A Stray Grasshopper Helps Solve A Murder

By Brent McKnight | Updated

This article is more than 2 years old

GrasshopperScience isn’t just awesome, no, it has practical applications, too, for example, solving murders. We see this kind of stuff on TV all the time, where a bunch of hunky/sultry forensics techs use all of these cool, expensive looking tools to find that one stray eyelash, that one stray drop of semen, that seals the perpetrator’s fate at the end of the episode. If you’re like most of us, you always stop and wonder to yourself just how accurate these portrayals are, just how often this sort of thing actually happens in real life. The answer is, not nearly as often as these shows would have you believe—I know, I was just as shocked as you that TV would lie to us—but it does happen. Like one case where a grasshopper caught an accused murderer in the middle of one whopper of a lie.
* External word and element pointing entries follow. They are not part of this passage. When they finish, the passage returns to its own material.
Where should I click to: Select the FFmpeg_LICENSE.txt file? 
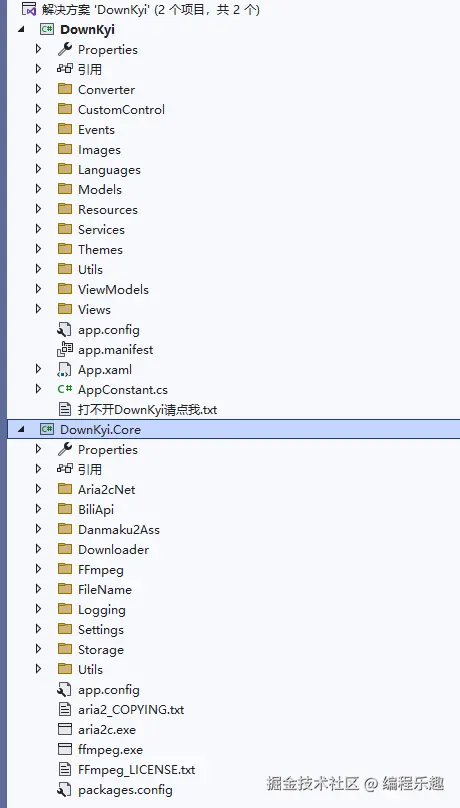pyautogui.click(x=137, y=770)
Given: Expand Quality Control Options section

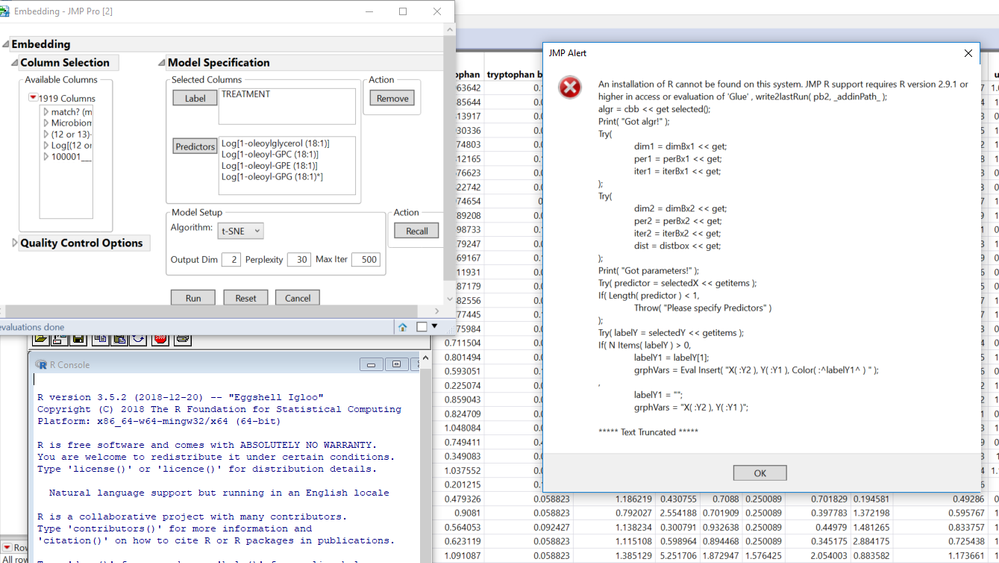Looking at the screenshot, I should coord(15,243).
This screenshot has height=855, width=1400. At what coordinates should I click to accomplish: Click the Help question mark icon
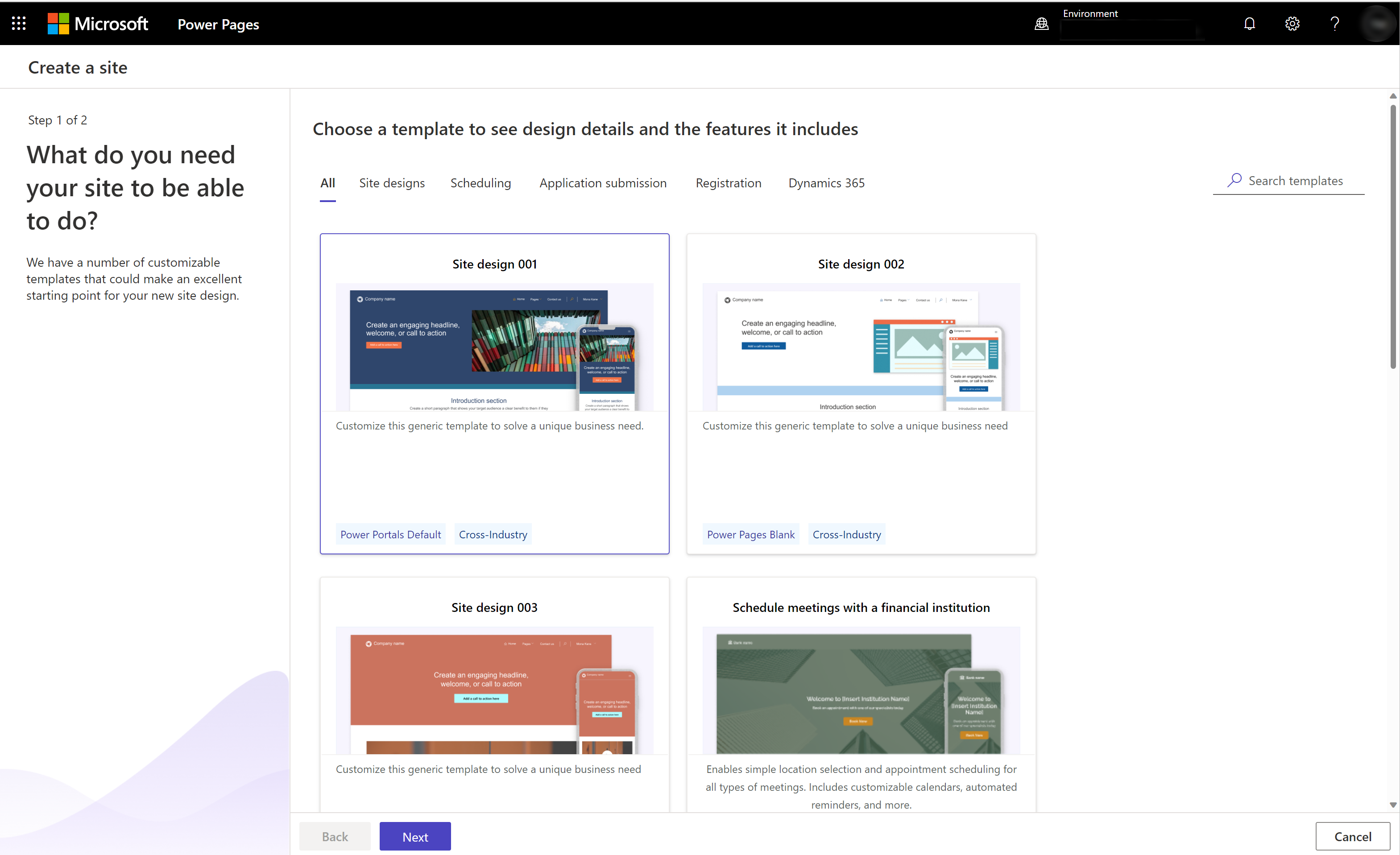(x=1336, y=23)
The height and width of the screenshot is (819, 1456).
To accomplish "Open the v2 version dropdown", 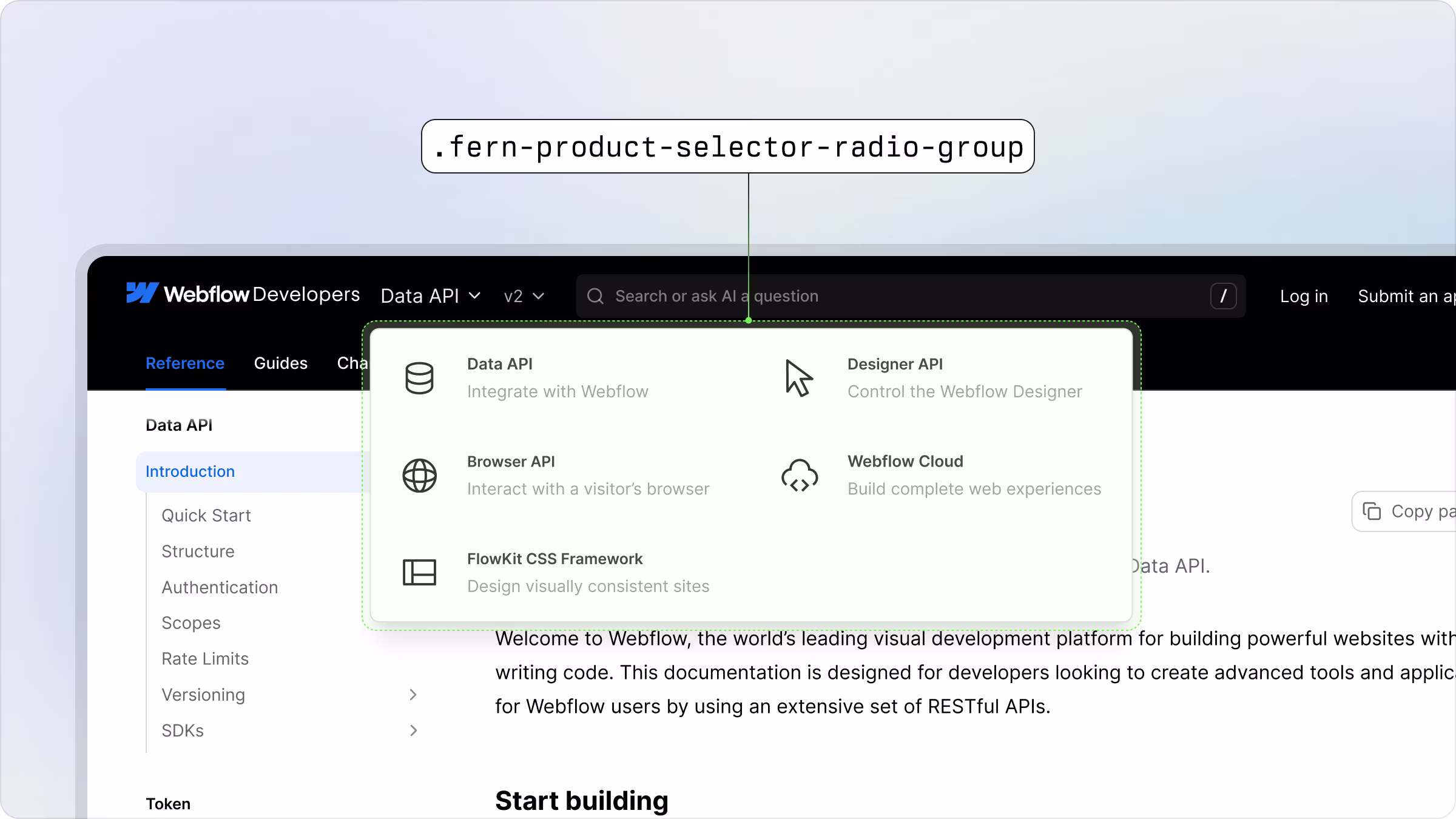I will point(524,295).
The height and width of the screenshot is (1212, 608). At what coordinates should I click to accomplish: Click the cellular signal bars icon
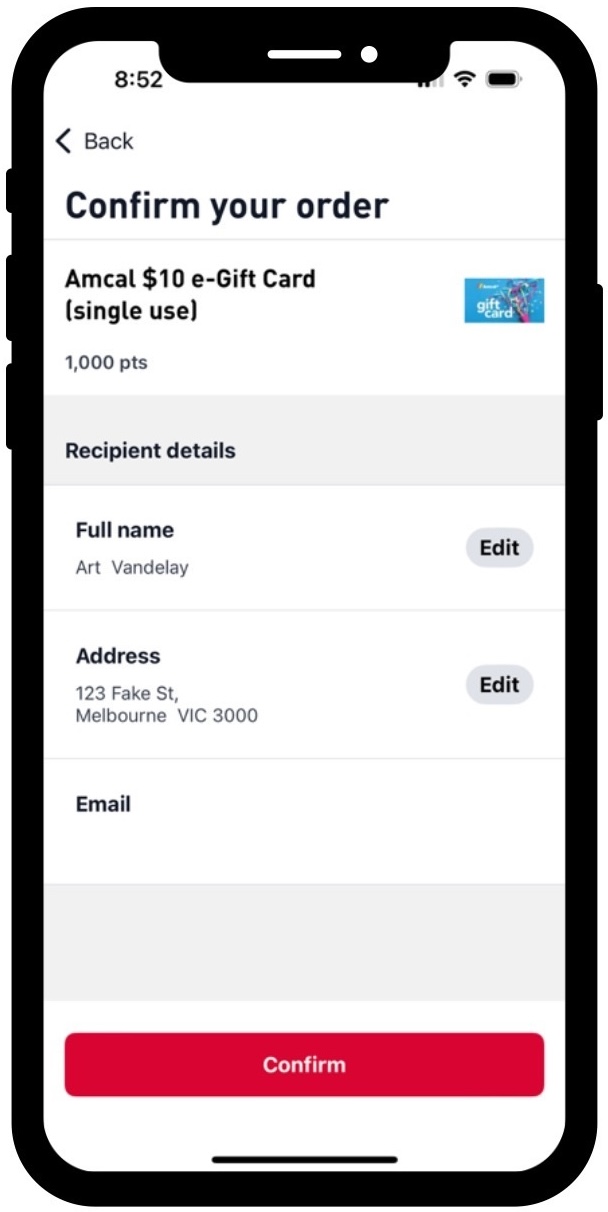(x=432, y=81)
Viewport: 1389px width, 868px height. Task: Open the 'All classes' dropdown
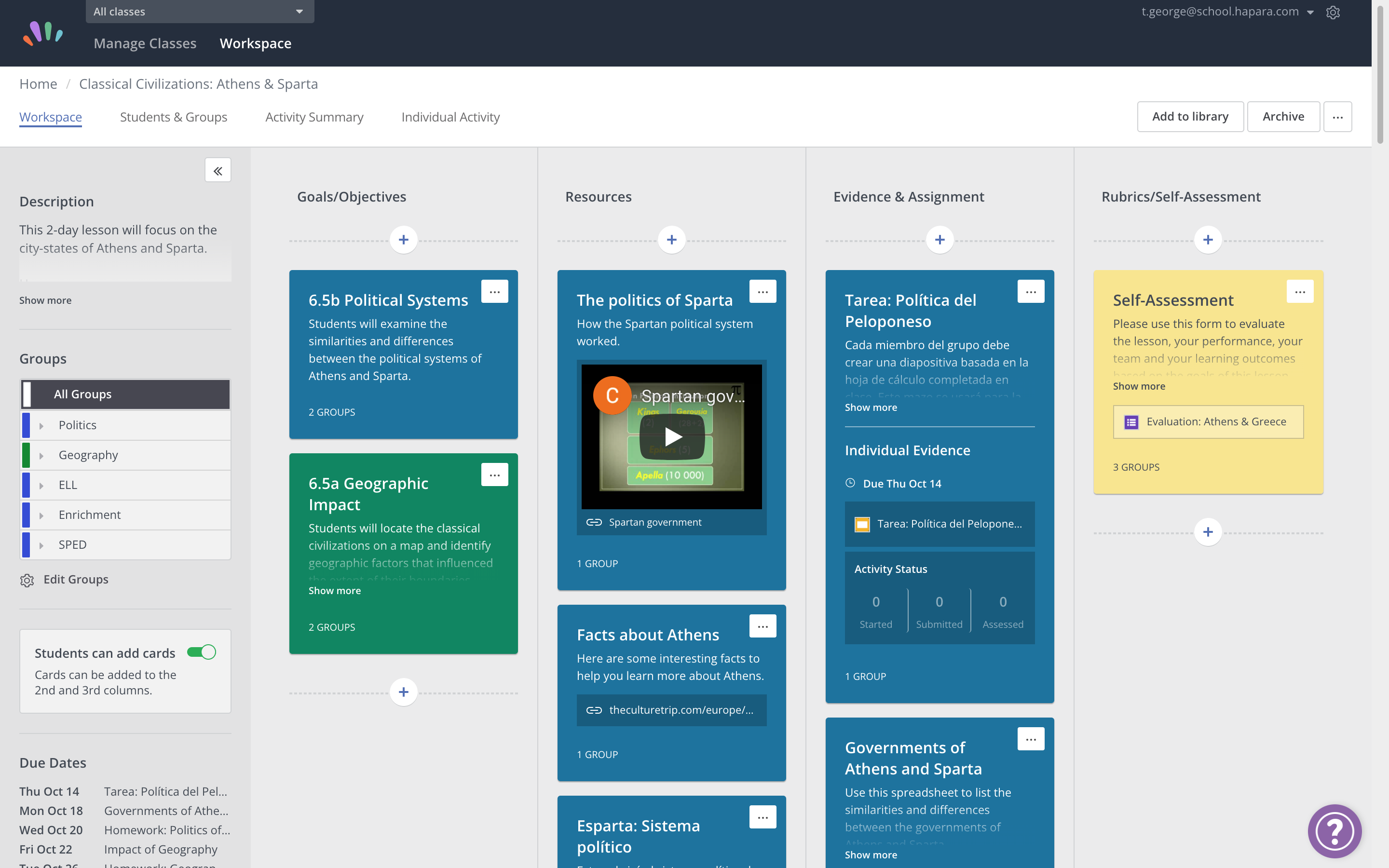point(199,11)
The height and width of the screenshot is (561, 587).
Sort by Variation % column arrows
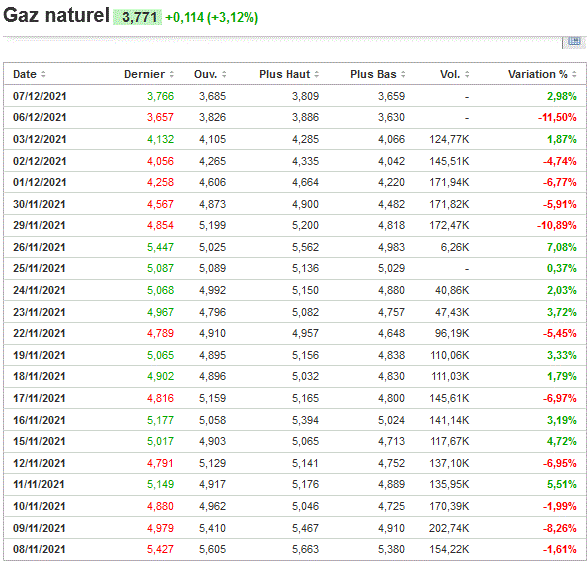point(574,74)
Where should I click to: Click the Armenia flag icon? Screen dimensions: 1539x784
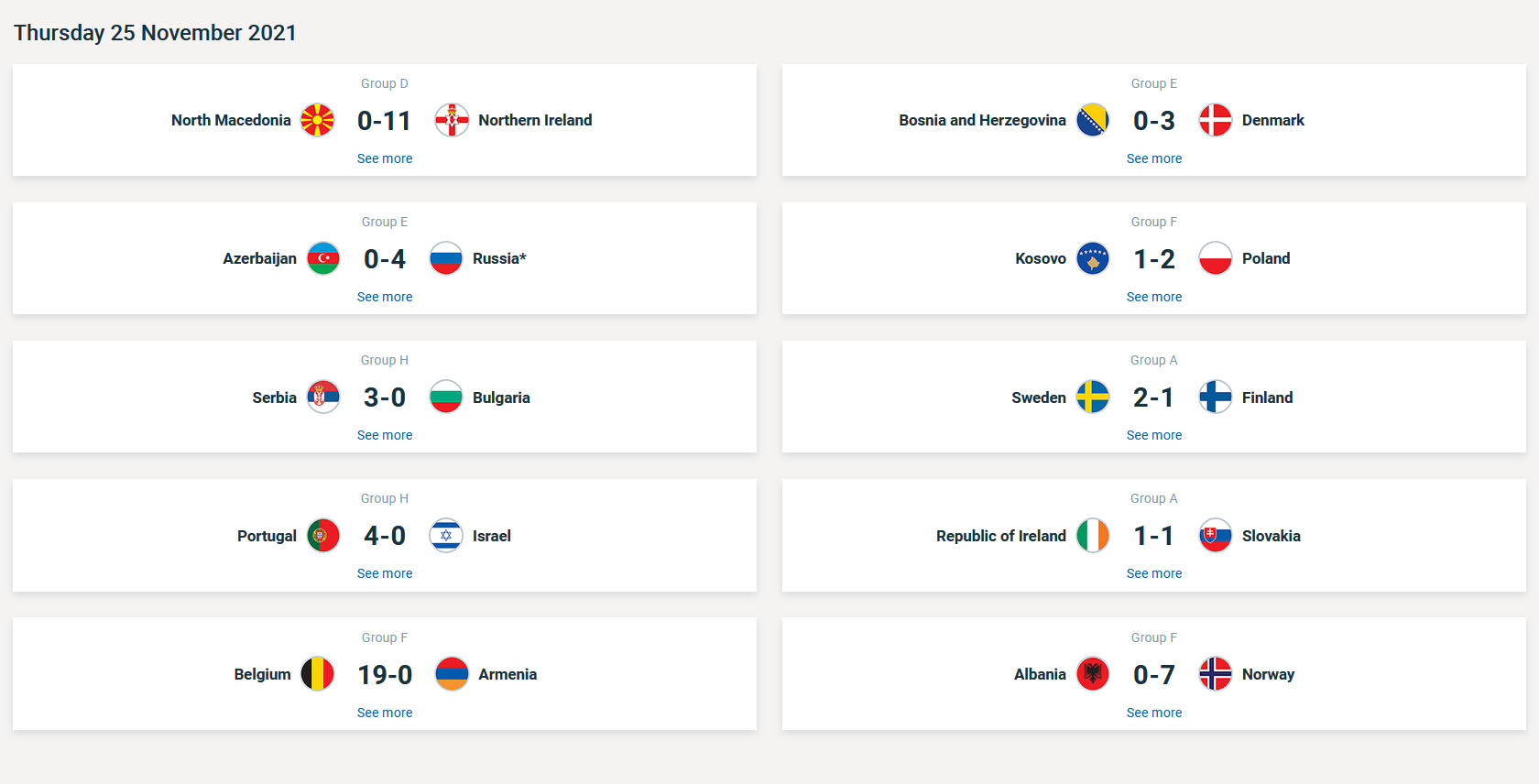(452, 674)
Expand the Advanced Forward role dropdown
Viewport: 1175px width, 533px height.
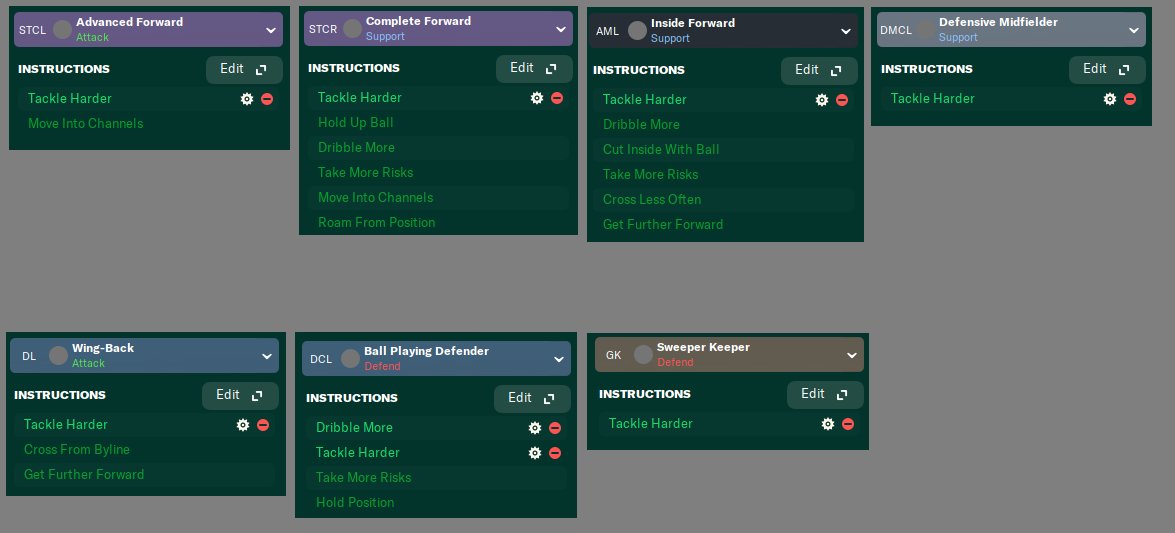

Two FBI agents, a detective, and a radiator walk into an entomology lab… Sounds like the beginning of a particularly unfunny joke, but this actually happened to Lynn Kimsey, director of the Bohart Museum of Entomology at the University of California, Davis. See, the law enforcement officials needed her help identifying insects that were embedded in the car parts. A 44-year-old man named Vincent Brothers was being accused of driving from Ohio to California in order to brutally murder five members of his family, including his estranged wife and children in 2003. His defense claimed that the rental car he was driving had never left the Buckeye State, but the prosecution hoped to prove otherwise.

That’s where Kimsey came in. They needed her expertise to compare the evidence to the millions of specimens in the museum and give them a definitive answer. Which she did. Kimsey was able to identify several species of insects mashed into the radiator that are native to parts of the country that are nowhere near Ohio. There was a grasshopper native to the Great Plains region on the Eastern slope of the Rockies, as well as wasps that are centered in Southern California. Needless to say, they caught the defendant in a lie, and he now faces the death penalty.

Kimsey had never been called to testify in a criminal court before, and noted that it is nothing like what you see in primetime. She said, “It was nothing like what Hollywood portrays it. It was all seriousness. The judge tolerated little off-track behavior.” So much for all the wacky antics we see nightly in made up courtrooms.

Cases like this may be a rarity in real life, but this is like a weekly occurrence numerous shows, like Fox’s forensics procedural Bones. You can’t get through a single case without Dr. Jack Hodgins (T.J. Thyne), a conspiracy nut and self-described “bug and slime guy,” gleaning some vital clue from an insect a stray bit of pollen.